Start of MATERIAL FOR THIS TASK

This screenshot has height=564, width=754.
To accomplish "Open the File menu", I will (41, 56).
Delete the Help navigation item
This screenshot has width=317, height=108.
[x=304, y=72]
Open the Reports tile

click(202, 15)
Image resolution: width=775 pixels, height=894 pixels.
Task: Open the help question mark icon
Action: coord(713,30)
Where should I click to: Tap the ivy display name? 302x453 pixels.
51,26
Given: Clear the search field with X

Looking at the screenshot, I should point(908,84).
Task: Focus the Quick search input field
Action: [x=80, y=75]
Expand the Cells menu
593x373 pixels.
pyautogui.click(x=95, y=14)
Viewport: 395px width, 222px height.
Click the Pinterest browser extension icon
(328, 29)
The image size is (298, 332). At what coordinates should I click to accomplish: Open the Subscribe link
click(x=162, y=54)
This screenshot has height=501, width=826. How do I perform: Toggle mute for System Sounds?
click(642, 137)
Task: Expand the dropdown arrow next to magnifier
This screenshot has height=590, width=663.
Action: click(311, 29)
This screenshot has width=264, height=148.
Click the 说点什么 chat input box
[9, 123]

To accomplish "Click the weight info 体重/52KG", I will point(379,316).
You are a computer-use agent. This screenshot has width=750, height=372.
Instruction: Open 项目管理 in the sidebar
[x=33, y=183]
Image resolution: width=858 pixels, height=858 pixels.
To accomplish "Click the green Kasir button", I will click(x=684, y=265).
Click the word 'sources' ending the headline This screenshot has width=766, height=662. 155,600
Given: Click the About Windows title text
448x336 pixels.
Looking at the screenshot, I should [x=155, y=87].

End of MATERIAL FOR THIS TASK

REQUIRED ACTION
Give back all of the data above without any alteration.

WRITTEN RESPONSE
This screenshot has height=564, width=754.
To accomplish "Open the File menu", I will (41, 56).
Delete the Help navigation item
This screenshot has width=317, height=108.
[x=304, y=72]
Open the Reports tile

click(202, 15)
Image resolution: width=775 pixels, height=894 pixels.
Task: Open the help question mark icon
Action: coord(713,30)
Where should I click to: Tap the ivy display name? 302x453 pixels.
51,26
Given: Clear the search field with X

Looking at the screenshot, I should point(908,84).
Task: Focus the Quick search input field
Action: [x=80, y=75]
Expand the Cells menu
593x373 pixels.
pyautogui.click(x=95, y=14)
Viewport: 395px width, 222px height.
Click the Pinterest browser extension icon
(328, 29)
The image size is (298, 332). At what coordinates should I click to accomplish: Open the Subscribe link
click(x=162, y=54)
This screenshot has height=501, width=826. How do I perform: Toggle mute for System Sounds?
click(642, 137)
Task: Expand the dropdown arrow next to magnifier
This screenshot has height=590, width=663.
Action: click(311, 29)
This screenshot has width=264, height=148.
Click the 说点什么 chat input box
[9, 123]

To accomplish "Click the weight info 体重/52KG", I will point(379,316).
You are a computer-use agent. This screenshot has width=750, height=372.
Instruction: Open 项目管理 in the sidebar
[x=33, y=183]
Image resolution: width=858 pixels, height=858 pixels.
To accomplish "Click the green Kasir button", I will click(x=684, y=265).
Click the word 'sources' ending the headline This screenshot has width=766, height=662. 155,600
Given: Click the About Windows title text
448x336 pixels.
Looking at the screenshot, I should [x=155, y=87].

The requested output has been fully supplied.